The '80s Burger King Sliders You Forgot Existed
Fast food restaurants all have their signature items. At Burger King, it's the Whopper. McDonald's has the Big Mac. But these chains don't rest on the laurels of their success with these hit hamburgers. All the major fast food establishments continually introduce new menu items to satisfy customer demand and hopefully boost sales. Even the Whopper wasn't on the original Burger King menu, in 1954 (via Reference for Business). BK's founders came up with the Whopper three years later, when they discovered that a small restaurant in the same neighborhood as a Burger King in Gainesville, Florida was doing better business with a bigger burger (via The Gainesville Sun).
In fact, the best innovations in fast food are often copies of someone else's ideas. (Consider all the chains entering the chicken sandwich wars by copying Chick-fil-A's version, per Business Insider.) Just like the Whopper, the Big Mac was inspired by the oversized sandwiches sold in local diners where that McDonald's burger was invented, in 1967 (via Love Food). By 1987, Burger King decided hamburgers were trending in the opposite direction. Instead of going big, like the Whopper, they went small, like White Castle or Krystal. That year, BK introduced a slider three-pack called Burger Bundles (via YouTube). The Burger Bundles were one of those notorious fast food "limited time offers," so they weren't available for long, but they came back in 1989 as a slightly revised two-pack called Burger Buddies (via In The 80s).

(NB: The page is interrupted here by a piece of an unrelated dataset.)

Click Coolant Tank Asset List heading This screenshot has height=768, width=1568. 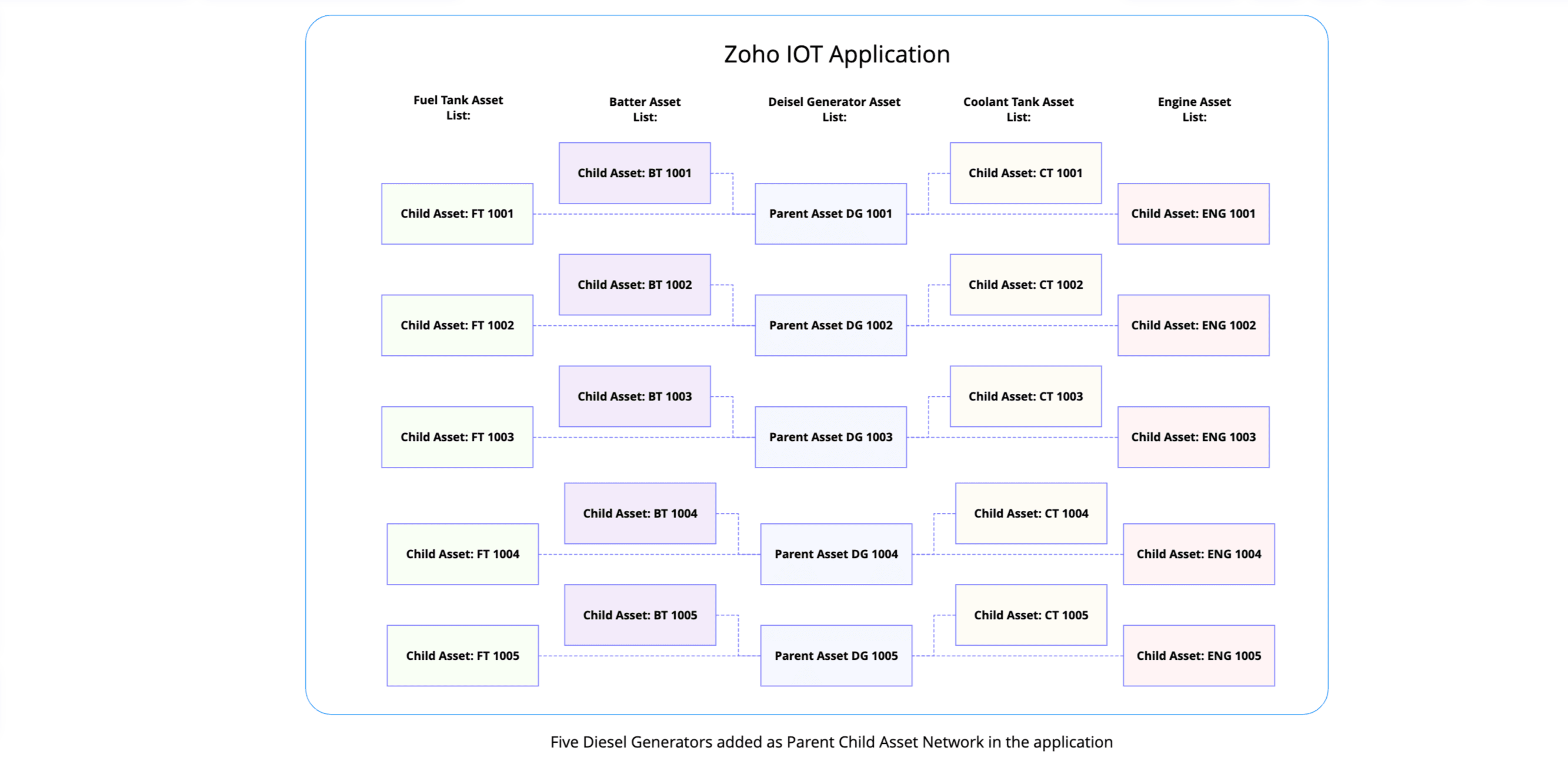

Were Burger King sliders an attempt to copy White Castle's success?
Why did Burger King all of a sudden introduce sliders in 1987? Maybe because White Castle was having a cultural moment in the mid-1980s. In 1986, according to the White Castle history webpage, both the rock group The Smithereens and hip-hoppers The Beastie Boys name-dropped White Castle on their new albums. The Beastie Boys clearly were White Castle regulars. According to Cheapism, the group mentions White Castle in five different songs from its 1986 album. Then, in 1987, White Castle sliders started showing up in the grocer's freezer aisle. This move proved to be a winner. By 2015, the White Castle slider was the No. 1-selling frozen hamburger in the U.S., according to Quality Assurance magazine.
But Burger King couldn't really imitate White Castle's success after all. What killed the Burger King slider — the Bundles and the Buddies both — was the very same flame-broiling process that BK always touts. White Castle steams its small slider patties on a flat-top grill, over a layer of diced onions, according to Cheapism. Those little round BK slider patties, on the other hand, slipped too often through the broiler's grill (via Nation's Restaurant News).